Trends strengthened over the quarter as Omicron concerns faded and spring break drove demand, CBRE said. First-quarter ADR was 5 percent ahead of 2019’s pre-pandemic levels, marking the third consecutive quarter with levels exceeding the same period in 2019. “These rising rates demonstrate that travelers are not price-sensitive in many peak-demand markets,” the firm’s Hotel Horizons report said.
Since year-end 2021, several factors including the Russia-Ukraine war, high gas prices and the 19 percent pullback in the S&P 500 have increased the risk of a potential slowdown, the report noted. But CBRE Econometric Advisors continues to forecast positive GDP and employment growth and continued elevated Consumer Price Index readings through 2023.

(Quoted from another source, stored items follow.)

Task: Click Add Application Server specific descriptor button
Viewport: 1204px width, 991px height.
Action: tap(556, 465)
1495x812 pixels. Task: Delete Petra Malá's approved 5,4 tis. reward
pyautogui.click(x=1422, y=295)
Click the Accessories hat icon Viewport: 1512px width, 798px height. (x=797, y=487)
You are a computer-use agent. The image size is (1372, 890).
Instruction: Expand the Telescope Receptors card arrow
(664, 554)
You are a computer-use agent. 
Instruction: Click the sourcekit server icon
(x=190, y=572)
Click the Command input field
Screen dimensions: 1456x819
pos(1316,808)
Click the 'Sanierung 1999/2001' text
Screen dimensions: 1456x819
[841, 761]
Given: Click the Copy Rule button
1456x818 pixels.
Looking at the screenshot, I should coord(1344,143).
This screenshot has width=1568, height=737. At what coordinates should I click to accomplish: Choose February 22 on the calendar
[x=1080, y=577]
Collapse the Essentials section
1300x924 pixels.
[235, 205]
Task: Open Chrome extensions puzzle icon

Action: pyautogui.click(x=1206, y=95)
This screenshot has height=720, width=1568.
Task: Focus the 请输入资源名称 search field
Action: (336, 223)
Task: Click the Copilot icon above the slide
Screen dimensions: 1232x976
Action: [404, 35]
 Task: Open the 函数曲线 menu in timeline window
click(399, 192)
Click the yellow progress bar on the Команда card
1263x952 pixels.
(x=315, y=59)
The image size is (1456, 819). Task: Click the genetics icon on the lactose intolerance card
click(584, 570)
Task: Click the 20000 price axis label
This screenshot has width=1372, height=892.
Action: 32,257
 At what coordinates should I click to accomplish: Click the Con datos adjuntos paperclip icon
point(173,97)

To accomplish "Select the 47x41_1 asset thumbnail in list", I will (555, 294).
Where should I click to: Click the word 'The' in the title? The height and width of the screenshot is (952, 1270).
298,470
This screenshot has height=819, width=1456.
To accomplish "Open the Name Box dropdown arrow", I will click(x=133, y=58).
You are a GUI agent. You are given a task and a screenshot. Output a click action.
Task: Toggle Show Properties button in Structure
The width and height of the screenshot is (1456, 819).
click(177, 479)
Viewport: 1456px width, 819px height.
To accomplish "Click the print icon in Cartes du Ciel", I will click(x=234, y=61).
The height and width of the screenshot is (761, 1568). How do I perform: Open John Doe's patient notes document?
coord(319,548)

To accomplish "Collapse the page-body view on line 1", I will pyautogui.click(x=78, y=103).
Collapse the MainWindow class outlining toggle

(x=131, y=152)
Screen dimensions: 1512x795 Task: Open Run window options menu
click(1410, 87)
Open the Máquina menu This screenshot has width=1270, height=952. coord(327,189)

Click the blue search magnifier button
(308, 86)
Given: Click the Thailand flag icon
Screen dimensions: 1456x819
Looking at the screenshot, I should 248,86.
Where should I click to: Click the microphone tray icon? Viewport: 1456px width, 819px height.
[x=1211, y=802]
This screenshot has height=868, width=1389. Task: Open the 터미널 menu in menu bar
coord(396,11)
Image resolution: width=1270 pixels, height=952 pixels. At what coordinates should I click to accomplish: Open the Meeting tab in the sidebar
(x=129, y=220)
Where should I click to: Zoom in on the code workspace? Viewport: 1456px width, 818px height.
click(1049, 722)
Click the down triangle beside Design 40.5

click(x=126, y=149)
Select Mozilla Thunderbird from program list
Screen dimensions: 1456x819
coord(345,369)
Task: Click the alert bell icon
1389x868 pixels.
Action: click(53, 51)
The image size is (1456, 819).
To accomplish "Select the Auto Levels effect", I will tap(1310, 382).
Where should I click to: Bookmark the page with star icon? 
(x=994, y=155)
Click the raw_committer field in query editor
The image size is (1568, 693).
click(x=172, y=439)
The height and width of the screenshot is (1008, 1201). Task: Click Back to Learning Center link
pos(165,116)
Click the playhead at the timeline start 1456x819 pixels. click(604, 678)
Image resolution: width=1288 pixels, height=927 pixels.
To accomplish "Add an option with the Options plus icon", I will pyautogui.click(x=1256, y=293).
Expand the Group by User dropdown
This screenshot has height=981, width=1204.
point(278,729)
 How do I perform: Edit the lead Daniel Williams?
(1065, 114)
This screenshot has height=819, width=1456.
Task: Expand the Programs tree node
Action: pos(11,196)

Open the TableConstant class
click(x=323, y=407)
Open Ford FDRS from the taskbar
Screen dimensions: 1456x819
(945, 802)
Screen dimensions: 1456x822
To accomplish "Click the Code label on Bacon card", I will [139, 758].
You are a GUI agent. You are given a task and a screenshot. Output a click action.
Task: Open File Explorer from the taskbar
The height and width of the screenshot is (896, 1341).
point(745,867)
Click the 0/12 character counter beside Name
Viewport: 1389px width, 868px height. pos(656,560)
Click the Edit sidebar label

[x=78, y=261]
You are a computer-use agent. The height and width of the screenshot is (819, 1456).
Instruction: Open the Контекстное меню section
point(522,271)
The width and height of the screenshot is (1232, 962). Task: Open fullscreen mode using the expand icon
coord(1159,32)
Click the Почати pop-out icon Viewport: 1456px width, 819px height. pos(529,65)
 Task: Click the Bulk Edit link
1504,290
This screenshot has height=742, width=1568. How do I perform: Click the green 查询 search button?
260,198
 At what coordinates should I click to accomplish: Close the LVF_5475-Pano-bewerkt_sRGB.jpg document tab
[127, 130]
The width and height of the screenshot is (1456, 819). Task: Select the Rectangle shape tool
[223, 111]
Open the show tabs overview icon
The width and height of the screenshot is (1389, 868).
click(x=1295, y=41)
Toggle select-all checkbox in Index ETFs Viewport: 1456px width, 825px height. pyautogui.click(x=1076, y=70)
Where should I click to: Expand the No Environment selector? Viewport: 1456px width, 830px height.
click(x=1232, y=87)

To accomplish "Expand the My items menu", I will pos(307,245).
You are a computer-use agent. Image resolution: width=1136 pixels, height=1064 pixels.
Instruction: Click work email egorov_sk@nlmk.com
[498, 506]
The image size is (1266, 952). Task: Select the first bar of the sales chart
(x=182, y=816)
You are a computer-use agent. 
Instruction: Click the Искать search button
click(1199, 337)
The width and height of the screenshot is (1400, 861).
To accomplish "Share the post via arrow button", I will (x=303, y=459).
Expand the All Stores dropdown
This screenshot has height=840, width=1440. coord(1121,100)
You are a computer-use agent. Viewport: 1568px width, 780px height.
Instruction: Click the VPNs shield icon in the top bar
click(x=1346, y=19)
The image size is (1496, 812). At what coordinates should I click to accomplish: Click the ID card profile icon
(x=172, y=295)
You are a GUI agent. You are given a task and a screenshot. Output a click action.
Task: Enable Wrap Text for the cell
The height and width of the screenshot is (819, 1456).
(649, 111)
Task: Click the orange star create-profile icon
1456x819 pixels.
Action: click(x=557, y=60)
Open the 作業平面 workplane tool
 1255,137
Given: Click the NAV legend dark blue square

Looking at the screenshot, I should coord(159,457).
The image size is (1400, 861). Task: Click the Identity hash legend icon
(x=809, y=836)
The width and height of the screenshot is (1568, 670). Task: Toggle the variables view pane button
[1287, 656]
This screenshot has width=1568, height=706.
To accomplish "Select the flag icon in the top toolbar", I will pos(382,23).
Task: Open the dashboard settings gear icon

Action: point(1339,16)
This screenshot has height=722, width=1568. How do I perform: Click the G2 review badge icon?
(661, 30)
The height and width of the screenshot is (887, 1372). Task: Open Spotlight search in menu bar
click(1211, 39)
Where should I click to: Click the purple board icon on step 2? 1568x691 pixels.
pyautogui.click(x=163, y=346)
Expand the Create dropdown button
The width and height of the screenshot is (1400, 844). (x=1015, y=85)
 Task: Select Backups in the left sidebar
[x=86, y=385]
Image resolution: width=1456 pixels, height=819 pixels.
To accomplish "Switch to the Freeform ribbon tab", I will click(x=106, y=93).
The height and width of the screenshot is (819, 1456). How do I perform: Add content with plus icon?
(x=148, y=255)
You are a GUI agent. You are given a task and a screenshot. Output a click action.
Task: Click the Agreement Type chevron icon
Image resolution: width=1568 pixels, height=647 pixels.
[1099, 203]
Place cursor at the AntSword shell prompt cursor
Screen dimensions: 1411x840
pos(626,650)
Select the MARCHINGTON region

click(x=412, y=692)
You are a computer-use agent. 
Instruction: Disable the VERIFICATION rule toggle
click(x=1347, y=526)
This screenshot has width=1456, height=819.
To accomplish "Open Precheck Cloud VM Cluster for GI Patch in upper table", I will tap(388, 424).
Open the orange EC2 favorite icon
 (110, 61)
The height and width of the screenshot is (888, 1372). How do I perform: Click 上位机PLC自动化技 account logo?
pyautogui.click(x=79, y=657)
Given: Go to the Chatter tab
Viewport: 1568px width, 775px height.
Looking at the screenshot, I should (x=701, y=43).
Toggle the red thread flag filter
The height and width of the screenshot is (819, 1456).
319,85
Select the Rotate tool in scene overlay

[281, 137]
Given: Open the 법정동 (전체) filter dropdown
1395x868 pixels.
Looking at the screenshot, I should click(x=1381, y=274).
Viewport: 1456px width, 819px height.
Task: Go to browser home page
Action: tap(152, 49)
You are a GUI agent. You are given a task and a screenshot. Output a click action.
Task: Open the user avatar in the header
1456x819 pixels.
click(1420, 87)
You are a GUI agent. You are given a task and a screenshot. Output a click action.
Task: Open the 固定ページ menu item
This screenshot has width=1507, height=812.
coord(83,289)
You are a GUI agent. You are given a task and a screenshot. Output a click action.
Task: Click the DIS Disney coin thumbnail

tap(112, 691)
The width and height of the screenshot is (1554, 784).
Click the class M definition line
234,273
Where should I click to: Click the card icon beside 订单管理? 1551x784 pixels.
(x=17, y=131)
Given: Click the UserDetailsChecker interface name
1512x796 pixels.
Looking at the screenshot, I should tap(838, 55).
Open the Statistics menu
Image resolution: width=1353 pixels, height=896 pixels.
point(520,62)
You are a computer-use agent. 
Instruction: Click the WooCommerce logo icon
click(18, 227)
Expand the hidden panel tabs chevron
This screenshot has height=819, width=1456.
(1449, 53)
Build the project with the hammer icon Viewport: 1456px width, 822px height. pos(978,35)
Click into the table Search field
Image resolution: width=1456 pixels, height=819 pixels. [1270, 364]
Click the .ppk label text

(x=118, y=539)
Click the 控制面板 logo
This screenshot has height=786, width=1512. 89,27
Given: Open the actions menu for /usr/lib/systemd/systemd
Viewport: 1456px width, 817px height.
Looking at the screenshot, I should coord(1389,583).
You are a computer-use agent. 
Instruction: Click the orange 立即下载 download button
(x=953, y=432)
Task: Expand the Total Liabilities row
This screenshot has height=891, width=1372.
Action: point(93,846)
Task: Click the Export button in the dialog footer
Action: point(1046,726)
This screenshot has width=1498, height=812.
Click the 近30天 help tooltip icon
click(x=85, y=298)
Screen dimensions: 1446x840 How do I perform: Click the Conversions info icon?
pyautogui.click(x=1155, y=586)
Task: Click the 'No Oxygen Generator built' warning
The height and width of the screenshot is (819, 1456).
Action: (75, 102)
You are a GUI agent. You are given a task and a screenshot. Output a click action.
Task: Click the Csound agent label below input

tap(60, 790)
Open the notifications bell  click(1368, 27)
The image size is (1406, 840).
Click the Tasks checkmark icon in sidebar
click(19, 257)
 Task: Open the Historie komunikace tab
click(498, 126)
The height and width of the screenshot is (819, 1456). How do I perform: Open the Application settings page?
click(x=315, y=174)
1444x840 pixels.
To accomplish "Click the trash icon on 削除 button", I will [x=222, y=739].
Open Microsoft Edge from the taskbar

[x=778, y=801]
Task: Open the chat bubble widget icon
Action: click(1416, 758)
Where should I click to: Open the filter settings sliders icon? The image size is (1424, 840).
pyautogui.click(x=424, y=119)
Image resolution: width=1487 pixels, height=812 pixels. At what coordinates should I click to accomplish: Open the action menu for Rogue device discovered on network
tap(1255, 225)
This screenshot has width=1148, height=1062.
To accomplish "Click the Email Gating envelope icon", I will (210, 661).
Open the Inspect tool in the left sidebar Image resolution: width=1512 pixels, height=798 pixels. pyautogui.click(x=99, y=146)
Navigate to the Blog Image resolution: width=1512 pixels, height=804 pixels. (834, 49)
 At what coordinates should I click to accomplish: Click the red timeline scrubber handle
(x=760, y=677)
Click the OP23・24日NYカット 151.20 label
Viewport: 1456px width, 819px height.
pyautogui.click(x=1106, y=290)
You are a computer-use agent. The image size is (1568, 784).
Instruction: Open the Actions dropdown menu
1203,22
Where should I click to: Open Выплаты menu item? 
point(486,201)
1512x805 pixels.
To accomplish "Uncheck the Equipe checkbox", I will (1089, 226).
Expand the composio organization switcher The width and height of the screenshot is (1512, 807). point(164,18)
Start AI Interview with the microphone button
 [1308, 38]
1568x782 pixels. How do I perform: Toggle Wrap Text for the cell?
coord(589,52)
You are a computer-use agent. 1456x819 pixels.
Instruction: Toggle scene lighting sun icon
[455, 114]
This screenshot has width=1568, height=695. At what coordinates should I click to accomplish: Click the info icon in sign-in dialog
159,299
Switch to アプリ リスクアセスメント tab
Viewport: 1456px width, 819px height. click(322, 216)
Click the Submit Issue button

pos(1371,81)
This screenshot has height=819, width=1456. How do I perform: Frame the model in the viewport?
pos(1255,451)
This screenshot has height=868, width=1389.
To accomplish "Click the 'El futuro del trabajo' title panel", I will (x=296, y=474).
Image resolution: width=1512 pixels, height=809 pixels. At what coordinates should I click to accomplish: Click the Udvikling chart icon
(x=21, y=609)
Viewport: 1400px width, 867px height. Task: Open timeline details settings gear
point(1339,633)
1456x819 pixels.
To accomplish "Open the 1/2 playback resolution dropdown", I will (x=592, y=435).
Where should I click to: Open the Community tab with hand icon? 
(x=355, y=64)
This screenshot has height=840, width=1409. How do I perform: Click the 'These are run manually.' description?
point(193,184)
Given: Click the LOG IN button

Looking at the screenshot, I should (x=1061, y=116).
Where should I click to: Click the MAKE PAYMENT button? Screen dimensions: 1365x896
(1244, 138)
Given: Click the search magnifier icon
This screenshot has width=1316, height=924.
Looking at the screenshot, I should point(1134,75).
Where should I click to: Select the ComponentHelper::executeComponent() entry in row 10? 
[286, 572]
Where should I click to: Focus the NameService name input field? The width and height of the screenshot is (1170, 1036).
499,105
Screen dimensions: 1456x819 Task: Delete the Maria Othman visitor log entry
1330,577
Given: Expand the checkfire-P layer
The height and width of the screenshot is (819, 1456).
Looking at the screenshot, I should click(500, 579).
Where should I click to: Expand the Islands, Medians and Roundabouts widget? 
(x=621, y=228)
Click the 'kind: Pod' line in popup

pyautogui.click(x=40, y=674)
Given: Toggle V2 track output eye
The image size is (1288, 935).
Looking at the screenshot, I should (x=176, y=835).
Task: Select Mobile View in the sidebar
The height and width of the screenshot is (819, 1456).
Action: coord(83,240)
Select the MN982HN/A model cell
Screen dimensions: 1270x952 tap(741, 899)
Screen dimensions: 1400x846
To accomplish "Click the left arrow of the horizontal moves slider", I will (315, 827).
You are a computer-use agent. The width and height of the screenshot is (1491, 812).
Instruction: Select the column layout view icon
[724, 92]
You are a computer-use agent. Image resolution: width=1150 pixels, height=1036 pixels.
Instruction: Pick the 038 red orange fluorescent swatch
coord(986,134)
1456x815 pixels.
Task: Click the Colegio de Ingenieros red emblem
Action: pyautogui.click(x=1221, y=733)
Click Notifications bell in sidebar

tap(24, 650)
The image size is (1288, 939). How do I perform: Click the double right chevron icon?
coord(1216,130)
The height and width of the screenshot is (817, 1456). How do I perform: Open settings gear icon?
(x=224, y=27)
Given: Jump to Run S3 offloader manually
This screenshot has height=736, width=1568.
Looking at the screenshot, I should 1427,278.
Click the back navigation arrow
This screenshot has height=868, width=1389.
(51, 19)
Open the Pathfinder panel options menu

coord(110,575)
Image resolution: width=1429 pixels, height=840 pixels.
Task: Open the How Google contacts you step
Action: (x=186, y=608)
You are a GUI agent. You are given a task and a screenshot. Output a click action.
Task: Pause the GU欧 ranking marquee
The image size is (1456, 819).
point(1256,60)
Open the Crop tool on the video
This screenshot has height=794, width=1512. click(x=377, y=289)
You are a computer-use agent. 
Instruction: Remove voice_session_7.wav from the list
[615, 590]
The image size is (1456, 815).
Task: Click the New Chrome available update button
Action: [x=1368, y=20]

“To date, there has been no sign that the more than 50 percent increase in gas prices and the stock market’s hovering near bear-market territory are dampening hotel demand,” said Rachael Rothman, CBRE Head of Hotel Research & Data Analytics. “However, in the past, a steep decline in the S&P 500 and high gas prices have often caused RevPAR growth to decline, which raises the specter of a pullback in RevPAR later this year. Despite this possibility, our outlook remains that the market will continue to recover.”
CBRE said it continues to expect better relative performance in drive-to leisure destinations, particularly among high-end properties where consumers are less price-sensitive and inflation’s impact may be less severe. Higher gas prices, food costs and mortgage rates could dissuade budget-minded consumers who frequent interstate hotels from making travel plans.
Inflation continues to bolster hotel revenue growth but remains a headwind to margin expansion given rising wages, utilities, food and beverage costs and insurance increases, the report said. Historically, luxury hotels have had the greatest pricing power.
Longer term, muted supply growth should bolster top-line revenue growth. High construction-material prices, including lumber, steel and labor, make developing new properties cost prohibitive. CBRE now calculates hotel supply will increase at a 1.2 percent compound annual growth rate over the next five years, below the industry’s 1.8 percent long-term historical average.